Output, word for word, the line that contains "Task: Open the cito События icon" and all lines following it to the end of the listing. Drop the pictures.

INPUT MATERIAL
===============

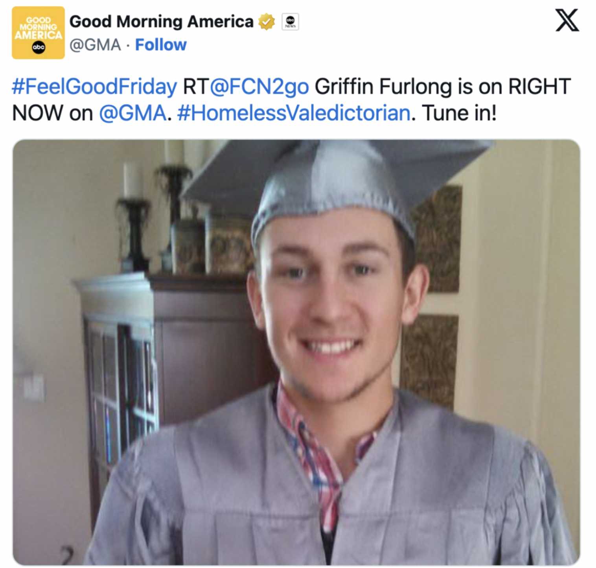
Task: Open the @FCN2go mention
Action: [259, 87]
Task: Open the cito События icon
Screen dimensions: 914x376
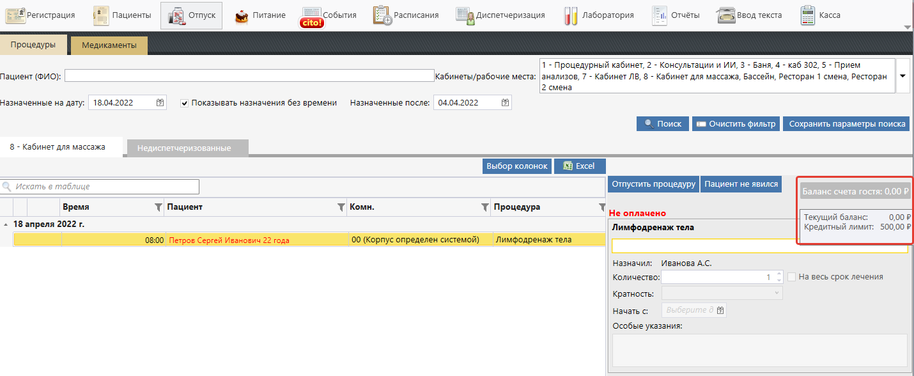Action: click(x=312, y=17)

===============

TASK ANSWER
Task: Open the cito События icon
Screen dimensions: 914x376
Action: click(x=312, y=17)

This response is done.